SEBRING — The unveiling of a Photomosaic showing an outpouring of community support for her battled against brain cancer brought a big smile to Avon Park Middle School student Jade Jackson.
In the moments prior to the unveiling at Tuesday’s school board meeting, artist Anne Watson explained her thoughts in designing the image.
Enthusiasm grew during the project with inspiring stories from teachers and participants who shared their prayers and good wishes for Jade and her family, Watson said.
“It had to be hands,” she said of the image. “Hands representing the hearts of our community, joined together, lighting up and growing as a metamorphosis takes place. A small butterfly emerges, dries its wings of delicate lace and transforms into a creature of beauty and grace.”

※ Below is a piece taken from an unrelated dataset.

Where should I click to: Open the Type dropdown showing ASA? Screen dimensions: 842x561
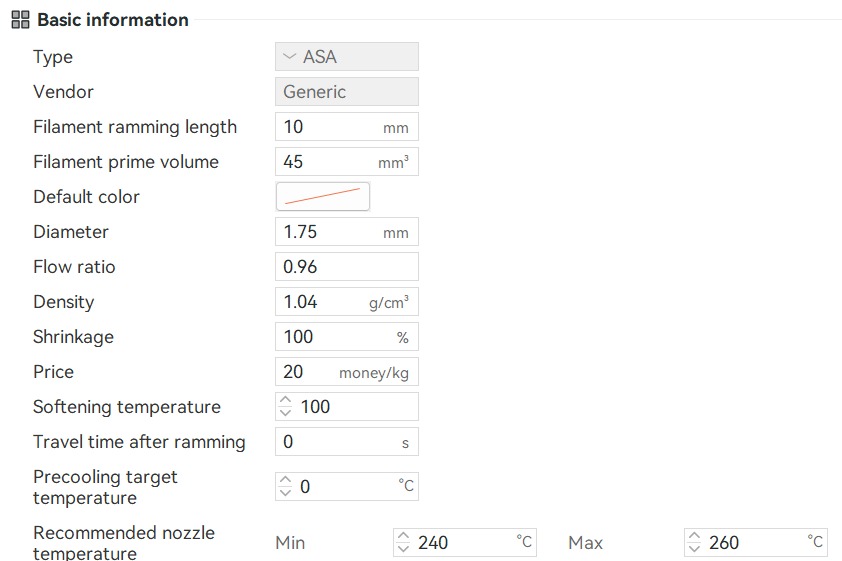(347, 56)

The image is named: “Transformation - Giving Transforms the Giver.”
Technology resource teacher Kim Douberley said the idea for the Highlands Photomosaic project with student self-portraits was presented to the school board in October.
Retired teacher Betty Anne Lee noted that 20 schools, public and private, along with members of the community submitted more than 6,000 portraits that were scanned and used to create the digital Photomosaic.

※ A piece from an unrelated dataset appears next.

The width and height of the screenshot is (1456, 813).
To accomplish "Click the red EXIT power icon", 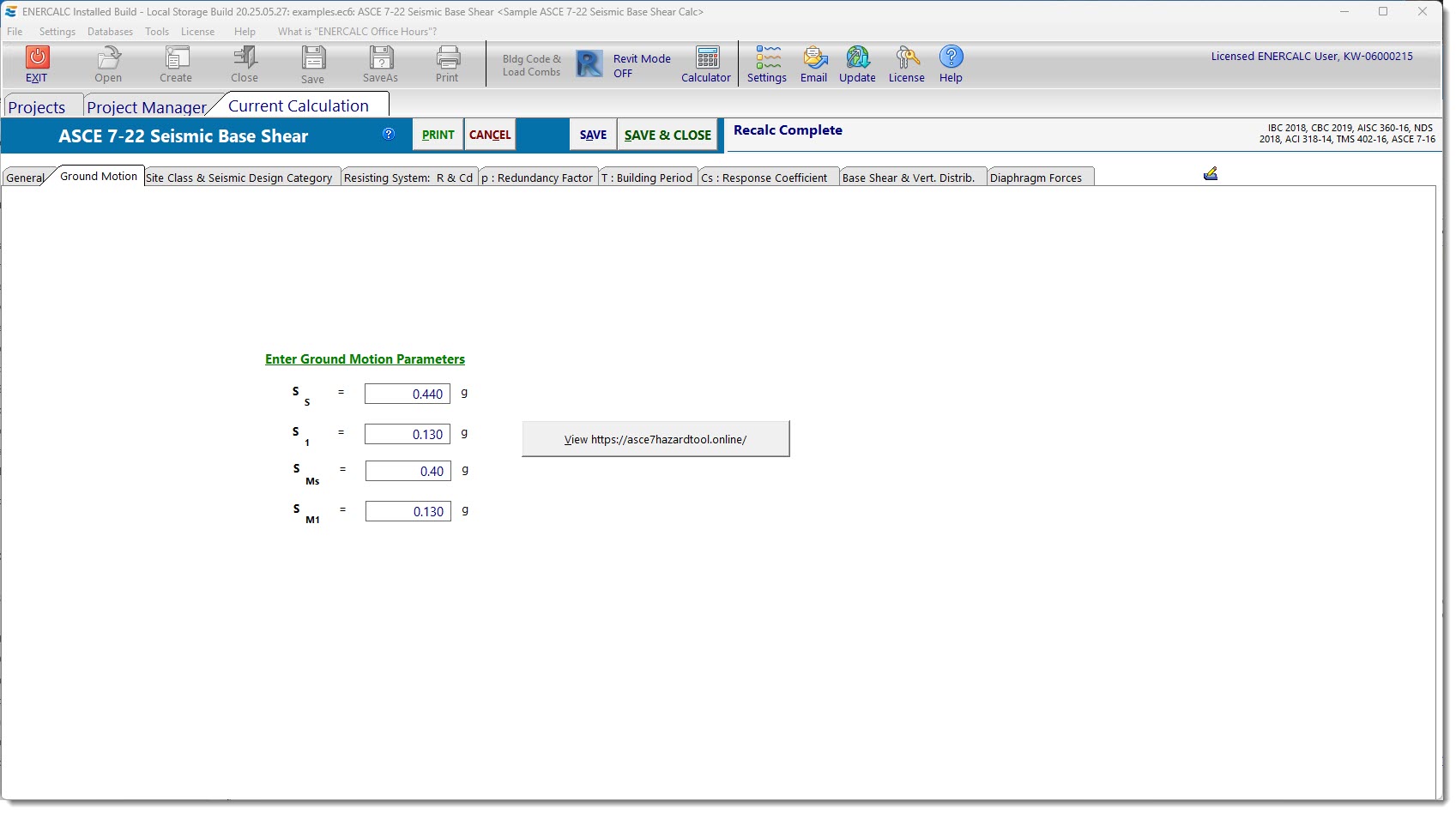I will [37, 58].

Watson contacted the inventor of the Photomosaic process, Robert Silvers, who agreed to create the unique image for Jade and her family.
Each student self-portrait was accompanied by a $1 donation.
The project raised $7,331.74 for the Jade Jackson Cancer Fund.
After the school board meeting School Board Member Jan Shoop thanked Douberley, who was present at the end of the meeting.
“It turned into being better than anything we ever imagined that it could be,” Douberley said.
While scanning all the portraits, it was exciting to see the student art work, she said. “It was just phenomenal.”
Teachers reported that students were bringing in more than just the $1 to participate in the project because they wanted to help, Douberley said.
One little girl donated $20 dollars from her lemonade stand, she said. Word got out in her church, which prompted more donations.
“So there were so many stories that made it really special,” Douberley said.
Purchases related to the Highlands Photomosaic will be offered in the near future and the funds from those sales will continue to be donated to the Jade Jackson Cancer Fund, at the request of Silver, according to the project’s organizers.